◆ **Exercise directions**: Format the data below as a numbered list, one line per number, and leave out the blank lines.

◆ **Supplied data**:
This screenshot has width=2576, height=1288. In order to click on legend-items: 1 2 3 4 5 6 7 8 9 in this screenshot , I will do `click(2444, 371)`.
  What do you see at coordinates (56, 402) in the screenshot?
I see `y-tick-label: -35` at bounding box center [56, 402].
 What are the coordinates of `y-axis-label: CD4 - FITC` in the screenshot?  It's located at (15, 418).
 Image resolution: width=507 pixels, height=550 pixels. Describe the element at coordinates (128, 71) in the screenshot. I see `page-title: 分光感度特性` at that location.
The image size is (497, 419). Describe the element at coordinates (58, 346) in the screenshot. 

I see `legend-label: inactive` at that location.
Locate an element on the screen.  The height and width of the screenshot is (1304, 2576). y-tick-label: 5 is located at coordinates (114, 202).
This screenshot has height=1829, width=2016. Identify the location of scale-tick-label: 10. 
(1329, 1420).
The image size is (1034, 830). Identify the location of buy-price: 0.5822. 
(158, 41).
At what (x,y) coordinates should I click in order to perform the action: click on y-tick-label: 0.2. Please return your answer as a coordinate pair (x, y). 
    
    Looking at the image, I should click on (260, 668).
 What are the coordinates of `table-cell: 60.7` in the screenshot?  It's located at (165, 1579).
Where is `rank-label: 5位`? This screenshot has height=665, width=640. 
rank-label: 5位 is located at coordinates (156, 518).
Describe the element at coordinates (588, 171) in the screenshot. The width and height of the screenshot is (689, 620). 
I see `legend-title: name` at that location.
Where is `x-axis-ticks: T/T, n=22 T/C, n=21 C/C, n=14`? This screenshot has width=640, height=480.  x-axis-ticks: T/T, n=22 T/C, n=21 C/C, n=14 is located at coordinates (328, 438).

◆ **Expected answer**:
1. This screenshot has width=2576, height=1288. In order to click on legend-items: 1 2 3 4 5 6 7 8 9 in this screenshot , I will do `click(2444, 371)`.
2.   What do you see at coordinates (56, 402) in the screenshot?
3. I see `y-tick-label: -35` at bounding box center [56, 402].
4.  What are the coordinates of `y-axis-label: CD4 - FITC` in the screenshot?  It's located at (15, 418).
5.  Image resolution: width=507 pixels, height=550 pixels. Describe the element at coordinates (128, 71) in the screenshot. I see `page-title: 分光感度特性` at that location.
6. The image size is (497, 419). Describe the element at coordinates (58, 346) in the screenshot. 
7. I see `legend-label: inactive` at that location.
8. Locate an element on the screen.  The height and width of the screenshot is (1304, 2576). y-tick-label: 5 is located at coordinates (114, 202).
9. This screenshot has height=1829, width=2016. Identify the location of scale-tick-label: 10. 
10. (1329, 1420).
11. The image size is (1034, 830). Identify the location of buy-price: 0.5822. 
12. (158, 41).
13. At what (x,y) coordinates should I click in order to perform the action: click on y-tick-label: 0.2. Please return your answer as a coordinate pair (x, y). 
14.     Looking at the image, I should click on (260, 668).
15.  What are the coordinates of `table-cell: 60.7` in the screenshot?  It's located at (165, 1579).
16. Where is `rank-label: 5位`? This screenshot has height=665, width=640. 
17. rank-label: 5位 is located at coordinates (156, 518).
18. Describe the element at coordinates (588, 171) in the screenshot. The width and height of the screenshot is (689, 620). 
19. I see `legend-title: name` at that location.
20. Where is `x-axis-ticks: T/T, n=22 T/C, n=21 C/C, n=14`? This screenshot has width=640, height=480.  x-axis-ticks: T/T, n=22 T/C, n=21 C/C, n=14 is located at coordinates (328, 438).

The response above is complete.